* [Problema planteado]: Traduce al inglés esta oración del extracto facilitado: «La fijación de la “variabilidad” como atributo de la vida humana presupone una distinción conceptual entre características peculiares de grupos específicos de individuos.»

* [Extracto facilitado]:
____

En segundo lugar, el señalamiento categorial de distintos individuos como parte de una población compromete también una intervención “microfísica” del poder orientada, justamente, a adecuar el uso de las categorías a esa diversidad. La fijación de la “variabilidad” como atributo de la vida humana presupone una distinción conceptual entre características peculiares de grupos específicos de individuos. Más aun, presume la constitución unitaria de la vida en términos de “individualidad”. Pero esta segmentación social se funda en una normalización previa de la vida en el marco de una relación de circularidad entre materia viviente y forma categorial. Pues bien, esta relación es la que, en su realización, se sustancia precisamente como una intervención “microfísica” del poder necesaria para constituir un sujeto poblacional. Como ya se ha señalado, la preeminencia del gobierno de poblaciones en la modernidad avanzada no implica el abandono de otras formas paradigmáticas de poder (Skornicki, 2017, 126). De ahí que la apropiación del significado de la frontera como tecnología principiada por su funcionalidad constituyente de poblaciones no pueda prescindir de una consideración polifacética del mismo, capaz de integrar su funcionamiento en distintos registros y escalas.

____

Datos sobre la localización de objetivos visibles
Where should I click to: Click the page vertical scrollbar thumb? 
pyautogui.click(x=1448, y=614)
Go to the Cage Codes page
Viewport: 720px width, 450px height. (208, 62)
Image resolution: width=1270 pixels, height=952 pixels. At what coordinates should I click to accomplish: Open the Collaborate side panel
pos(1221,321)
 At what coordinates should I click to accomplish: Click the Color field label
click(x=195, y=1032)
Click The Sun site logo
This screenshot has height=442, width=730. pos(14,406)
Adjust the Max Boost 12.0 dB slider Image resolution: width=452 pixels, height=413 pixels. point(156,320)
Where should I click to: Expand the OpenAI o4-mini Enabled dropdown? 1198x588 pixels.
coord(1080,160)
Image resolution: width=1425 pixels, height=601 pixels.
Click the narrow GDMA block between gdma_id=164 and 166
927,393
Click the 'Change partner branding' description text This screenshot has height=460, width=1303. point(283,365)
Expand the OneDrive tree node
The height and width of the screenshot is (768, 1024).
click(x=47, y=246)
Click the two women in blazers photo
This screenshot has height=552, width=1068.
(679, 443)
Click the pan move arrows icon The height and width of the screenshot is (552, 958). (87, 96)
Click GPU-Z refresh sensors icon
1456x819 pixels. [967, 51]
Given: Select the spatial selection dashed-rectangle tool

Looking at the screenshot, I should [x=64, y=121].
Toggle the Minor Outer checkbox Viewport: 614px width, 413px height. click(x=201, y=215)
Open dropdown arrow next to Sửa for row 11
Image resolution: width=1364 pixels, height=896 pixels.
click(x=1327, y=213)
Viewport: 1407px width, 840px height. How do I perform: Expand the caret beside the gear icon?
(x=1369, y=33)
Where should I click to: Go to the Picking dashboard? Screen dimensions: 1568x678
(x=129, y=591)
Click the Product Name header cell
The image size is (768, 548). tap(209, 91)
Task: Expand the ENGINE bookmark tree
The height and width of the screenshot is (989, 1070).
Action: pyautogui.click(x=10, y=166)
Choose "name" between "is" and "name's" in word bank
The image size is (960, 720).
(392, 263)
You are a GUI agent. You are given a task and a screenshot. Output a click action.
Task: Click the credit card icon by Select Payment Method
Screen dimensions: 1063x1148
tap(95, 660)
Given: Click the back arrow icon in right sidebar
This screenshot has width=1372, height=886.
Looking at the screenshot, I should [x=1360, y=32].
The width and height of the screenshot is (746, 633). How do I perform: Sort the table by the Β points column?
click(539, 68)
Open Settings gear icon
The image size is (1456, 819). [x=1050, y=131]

____

* [Resultado del ejercicio]: The establishment of "variability" as an attribute of human life presupposes a conceptual distinction between the peculiar characteristics of specific groups of individuals.